- [Task] After locating "The height and width of the screenshot is (868, 933)." in the listing below, copy that line and each one after it exactly, ending with the line that has "Screen dimensions: 1530x784".

- [Data listing]

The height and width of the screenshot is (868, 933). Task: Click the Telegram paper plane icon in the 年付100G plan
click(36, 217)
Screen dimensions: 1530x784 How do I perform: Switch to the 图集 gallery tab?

--

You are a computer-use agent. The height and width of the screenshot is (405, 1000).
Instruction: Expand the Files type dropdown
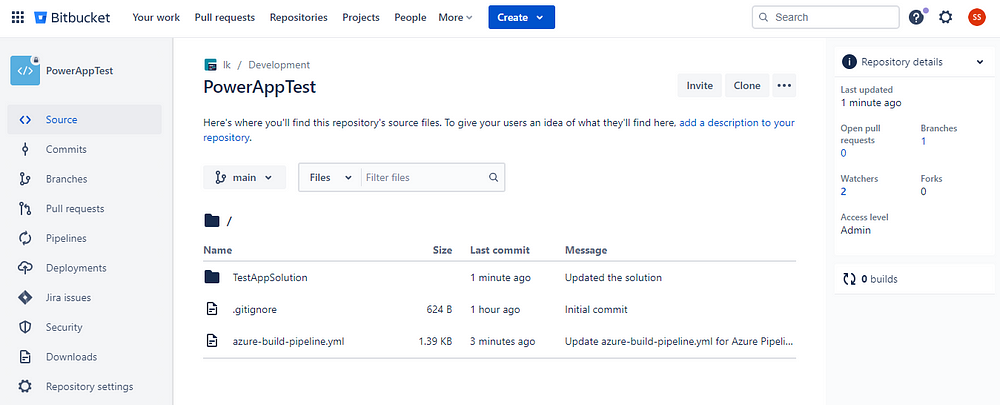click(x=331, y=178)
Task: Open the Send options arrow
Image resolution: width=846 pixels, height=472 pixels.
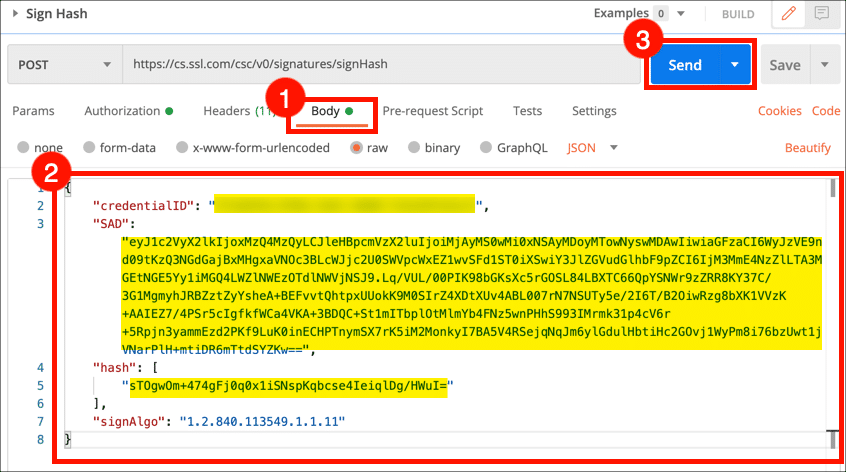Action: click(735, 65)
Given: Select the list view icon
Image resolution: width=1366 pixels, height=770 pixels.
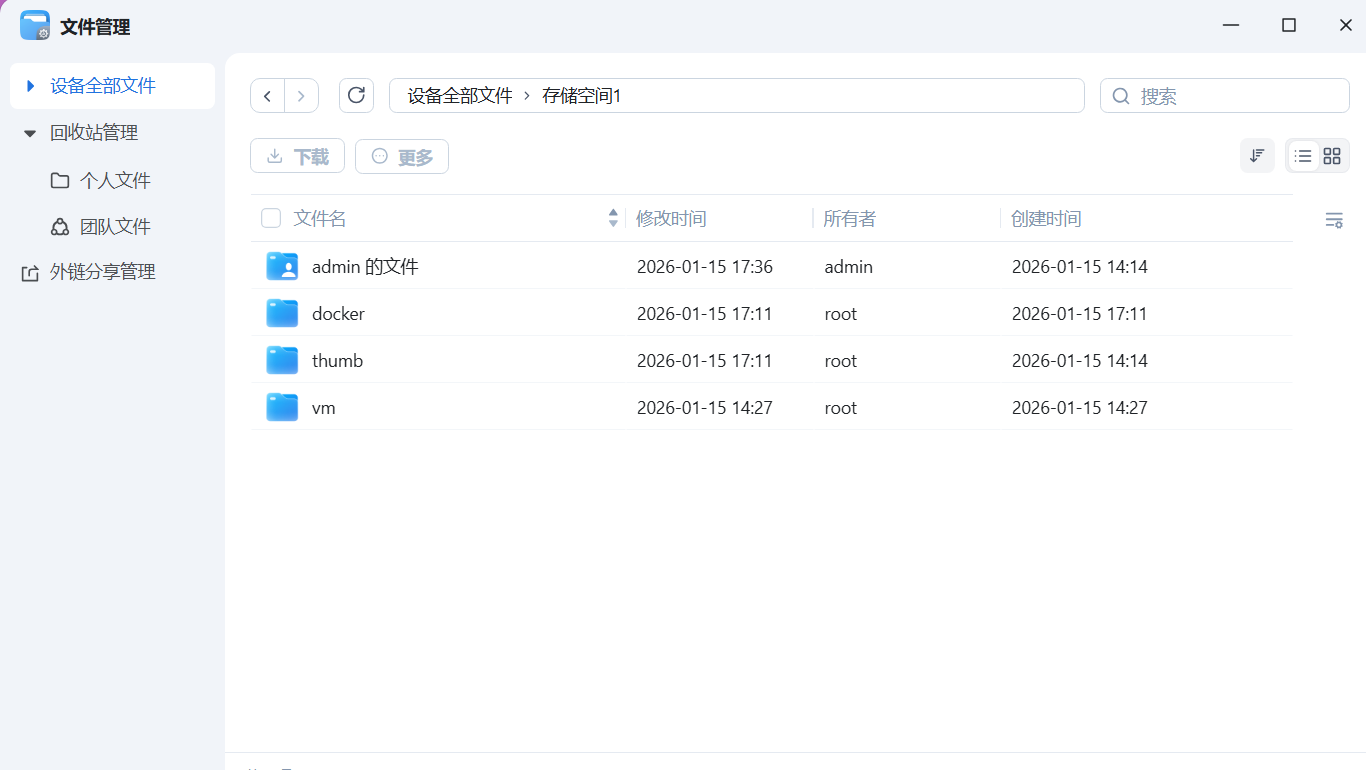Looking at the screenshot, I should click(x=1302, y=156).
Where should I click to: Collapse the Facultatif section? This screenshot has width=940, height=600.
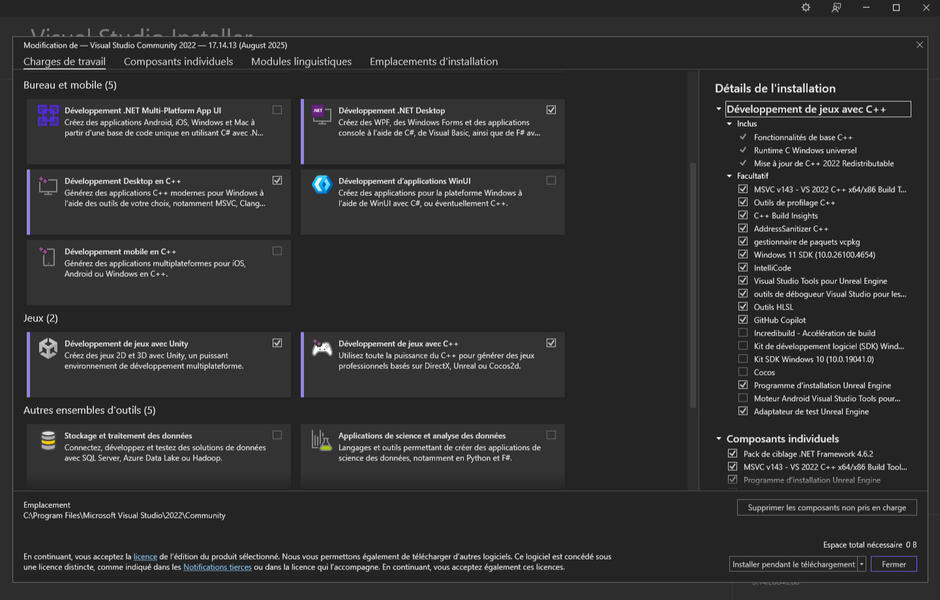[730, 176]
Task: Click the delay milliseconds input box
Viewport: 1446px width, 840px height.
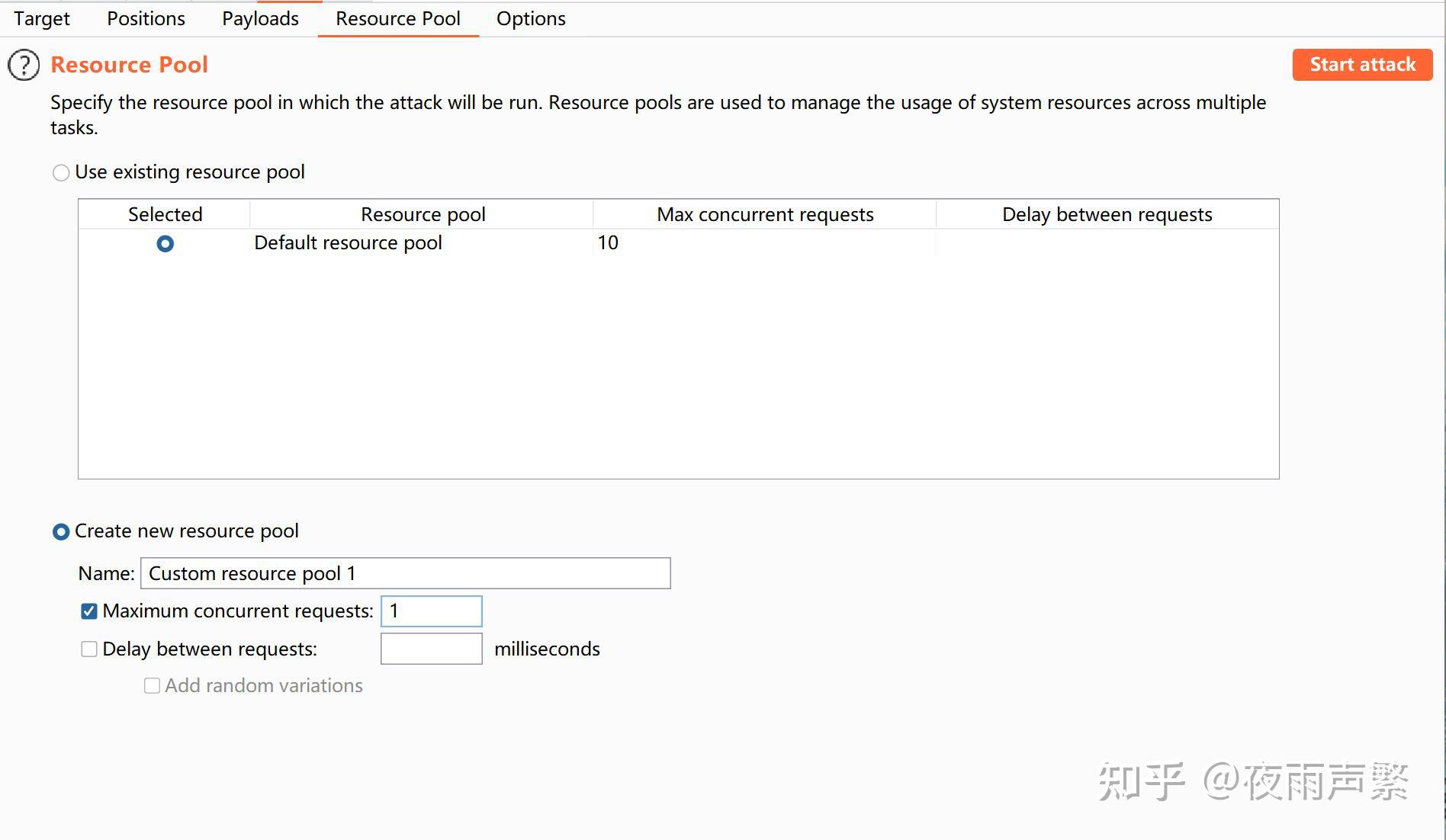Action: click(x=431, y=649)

--

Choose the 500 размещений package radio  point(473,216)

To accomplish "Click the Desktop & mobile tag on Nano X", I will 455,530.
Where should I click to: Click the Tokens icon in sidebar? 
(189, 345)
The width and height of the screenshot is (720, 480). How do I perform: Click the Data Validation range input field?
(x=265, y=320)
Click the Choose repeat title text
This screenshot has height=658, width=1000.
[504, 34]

- [Solution to the problem]
The height and width of the screenshot is (868, 933). Task: Click the Telegram paper plane icon in the 年付100G plan
click(36, 217)
Screen dimensions: 1530x784 How do I perform: Switch to the 图集 gallery tab?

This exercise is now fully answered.